Task instructions: Please output the entries below from the line that contains "Task: Click the サーバー管理 button" through the final line, reproduced exactly and alone.

++++++++++++++++++++

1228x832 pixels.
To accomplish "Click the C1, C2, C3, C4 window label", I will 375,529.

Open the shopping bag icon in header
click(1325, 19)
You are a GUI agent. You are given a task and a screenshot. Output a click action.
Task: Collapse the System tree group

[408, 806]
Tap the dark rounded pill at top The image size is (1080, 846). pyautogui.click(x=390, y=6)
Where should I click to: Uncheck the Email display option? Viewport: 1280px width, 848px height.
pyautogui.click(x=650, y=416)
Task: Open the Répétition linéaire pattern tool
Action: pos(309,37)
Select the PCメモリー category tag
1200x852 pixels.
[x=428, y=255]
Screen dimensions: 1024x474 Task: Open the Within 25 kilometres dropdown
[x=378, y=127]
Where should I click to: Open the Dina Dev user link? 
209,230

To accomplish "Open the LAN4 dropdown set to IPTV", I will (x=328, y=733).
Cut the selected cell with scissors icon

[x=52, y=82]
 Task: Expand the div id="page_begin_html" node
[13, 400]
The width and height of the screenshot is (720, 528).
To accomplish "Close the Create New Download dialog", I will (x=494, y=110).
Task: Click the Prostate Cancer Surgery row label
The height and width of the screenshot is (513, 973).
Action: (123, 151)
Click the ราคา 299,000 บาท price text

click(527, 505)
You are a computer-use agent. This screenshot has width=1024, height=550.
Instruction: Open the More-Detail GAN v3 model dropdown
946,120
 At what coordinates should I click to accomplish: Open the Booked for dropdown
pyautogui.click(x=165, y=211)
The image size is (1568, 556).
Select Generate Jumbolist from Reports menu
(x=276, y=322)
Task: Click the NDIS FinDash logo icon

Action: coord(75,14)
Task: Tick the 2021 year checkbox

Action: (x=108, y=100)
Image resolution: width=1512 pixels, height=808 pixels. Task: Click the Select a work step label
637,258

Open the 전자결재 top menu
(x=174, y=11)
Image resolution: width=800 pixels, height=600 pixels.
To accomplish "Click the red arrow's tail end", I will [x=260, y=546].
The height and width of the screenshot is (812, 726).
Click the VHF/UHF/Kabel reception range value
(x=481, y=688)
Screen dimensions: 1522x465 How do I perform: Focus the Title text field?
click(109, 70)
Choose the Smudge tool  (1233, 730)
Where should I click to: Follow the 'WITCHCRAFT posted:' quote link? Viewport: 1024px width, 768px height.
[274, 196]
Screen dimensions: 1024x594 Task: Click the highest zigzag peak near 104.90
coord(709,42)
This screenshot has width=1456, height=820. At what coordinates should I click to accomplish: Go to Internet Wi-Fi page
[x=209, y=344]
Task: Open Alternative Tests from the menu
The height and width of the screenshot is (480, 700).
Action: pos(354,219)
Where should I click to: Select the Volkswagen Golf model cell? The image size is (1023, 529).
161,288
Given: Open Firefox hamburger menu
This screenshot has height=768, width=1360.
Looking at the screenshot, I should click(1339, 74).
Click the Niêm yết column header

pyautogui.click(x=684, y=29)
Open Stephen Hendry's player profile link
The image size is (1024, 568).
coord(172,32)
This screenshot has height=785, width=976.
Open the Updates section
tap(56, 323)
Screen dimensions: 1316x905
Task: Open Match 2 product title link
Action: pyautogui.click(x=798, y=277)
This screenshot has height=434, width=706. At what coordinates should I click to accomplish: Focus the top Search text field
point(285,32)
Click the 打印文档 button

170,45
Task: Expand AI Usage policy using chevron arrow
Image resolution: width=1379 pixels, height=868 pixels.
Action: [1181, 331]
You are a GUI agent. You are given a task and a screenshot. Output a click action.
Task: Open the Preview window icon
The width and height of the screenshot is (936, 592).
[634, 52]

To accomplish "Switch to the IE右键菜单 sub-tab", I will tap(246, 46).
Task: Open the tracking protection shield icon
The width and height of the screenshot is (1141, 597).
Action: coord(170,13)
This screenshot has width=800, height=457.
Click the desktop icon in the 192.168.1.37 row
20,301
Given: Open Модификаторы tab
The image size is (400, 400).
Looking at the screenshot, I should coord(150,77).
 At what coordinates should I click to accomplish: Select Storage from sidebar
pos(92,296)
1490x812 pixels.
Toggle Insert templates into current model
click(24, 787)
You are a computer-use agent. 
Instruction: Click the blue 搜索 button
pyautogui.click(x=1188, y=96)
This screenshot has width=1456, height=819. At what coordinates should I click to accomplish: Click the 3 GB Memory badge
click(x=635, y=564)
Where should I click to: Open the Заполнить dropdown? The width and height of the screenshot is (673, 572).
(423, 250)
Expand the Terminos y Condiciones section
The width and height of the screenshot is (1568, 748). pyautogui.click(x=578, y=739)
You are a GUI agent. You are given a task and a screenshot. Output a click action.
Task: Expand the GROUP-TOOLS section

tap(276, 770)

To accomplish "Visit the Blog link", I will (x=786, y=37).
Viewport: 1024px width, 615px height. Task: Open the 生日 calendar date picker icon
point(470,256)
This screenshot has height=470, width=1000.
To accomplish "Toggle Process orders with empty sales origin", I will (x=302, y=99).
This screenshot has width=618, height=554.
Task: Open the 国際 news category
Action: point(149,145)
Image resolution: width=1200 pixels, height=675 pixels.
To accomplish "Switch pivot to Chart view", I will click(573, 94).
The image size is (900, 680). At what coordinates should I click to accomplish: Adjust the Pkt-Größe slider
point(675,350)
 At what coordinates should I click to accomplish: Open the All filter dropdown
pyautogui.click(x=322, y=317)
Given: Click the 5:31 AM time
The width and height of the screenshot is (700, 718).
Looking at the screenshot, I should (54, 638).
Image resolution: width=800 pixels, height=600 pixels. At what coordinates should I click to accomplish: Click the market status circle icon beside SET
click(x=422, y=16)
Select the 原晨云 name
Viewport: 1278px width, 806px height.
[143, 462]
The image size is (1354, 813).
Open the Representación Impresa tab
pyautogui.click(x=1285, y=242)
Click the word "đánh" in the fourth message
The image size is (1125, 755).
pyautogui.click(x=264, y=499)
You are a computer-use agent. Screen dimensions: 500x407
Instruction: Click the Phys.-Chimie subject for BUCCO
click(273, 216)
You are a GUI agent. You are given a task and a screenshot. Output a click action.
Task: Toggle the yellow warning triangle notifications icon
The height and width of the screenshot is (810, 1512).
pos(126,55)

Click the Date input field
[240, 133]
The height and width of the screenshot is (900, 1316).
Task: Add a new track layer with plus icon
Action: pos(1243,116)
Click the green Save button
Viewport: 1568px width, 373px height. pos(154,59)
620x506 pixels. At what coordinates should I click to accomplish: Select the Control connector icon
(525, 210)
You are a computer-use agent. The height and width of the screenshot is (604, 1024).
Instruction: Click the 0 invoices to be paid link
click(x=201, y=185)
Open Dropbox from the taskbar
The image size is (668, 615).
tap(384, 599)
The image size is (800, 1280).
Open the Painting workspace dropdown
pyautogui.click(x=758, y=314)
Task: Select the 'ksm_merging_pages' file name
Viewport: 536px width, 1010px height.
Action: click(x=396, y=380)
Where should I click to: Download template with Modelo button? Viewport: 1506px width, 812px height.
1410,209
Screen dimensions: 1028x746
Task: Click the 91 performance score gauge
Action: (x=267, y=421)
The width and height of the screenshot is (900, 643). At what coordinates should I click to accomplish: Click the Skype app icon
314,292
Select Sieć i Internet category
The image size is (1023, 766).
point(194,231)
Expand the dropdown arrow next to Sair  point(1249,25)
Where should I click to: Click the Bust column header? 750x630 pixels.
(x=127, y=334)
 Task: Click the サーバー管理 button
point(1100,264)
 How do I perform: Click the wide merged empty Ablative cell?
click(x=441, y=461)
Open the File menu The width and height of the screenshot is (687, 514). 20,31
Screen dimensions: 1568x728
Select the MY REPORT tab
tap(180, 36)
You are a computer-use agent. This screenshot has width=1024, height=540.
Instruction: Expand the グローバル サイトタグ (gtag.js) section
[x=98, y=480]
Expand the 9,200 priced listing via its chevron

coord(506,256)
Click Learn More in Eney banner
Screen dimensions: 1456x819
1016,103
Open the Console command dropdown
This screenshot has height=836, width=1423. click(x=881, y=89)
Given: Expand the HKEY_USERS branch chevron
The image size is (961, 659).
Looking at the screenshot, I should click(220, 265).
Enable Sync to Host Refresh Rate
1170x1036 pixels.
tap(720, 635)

++++++++++++++++++++

Result:
 Task: Click the サーバー管理 button
point(1100,264)
 How do I perform: Click the wide merged empty Ablative cell?
click(x=441, y=461)
Open the File menu The width and height of the screenshot is (687, 514). 20,31
Screen dimensions: 1568x728
Select the MY REPORT tab
tap(180, 36)
You are a computer-use agent. This screenshot has width=1024, height=540.
Instruction: Expand the グローバル サイトタグ (gtag.js) section
[x=98, y=480]
Expand the 9,200 priced listing via its chevron

coord(506,256)
Click Learn More in Eney banner
Screen dimensions: 1456x819
1016,103
Open the Console command dropdown
This screenshot has height=836, width=1423. click(x=881, y=89)
Given: Expand the HKEY_USERS branch chevron
The image size is (961, 659).
Looking at the screenshot, I should click(220, 265).
Enable Sync to Host Refresh Rate
1170x1036 pixels.
tap(720, 635)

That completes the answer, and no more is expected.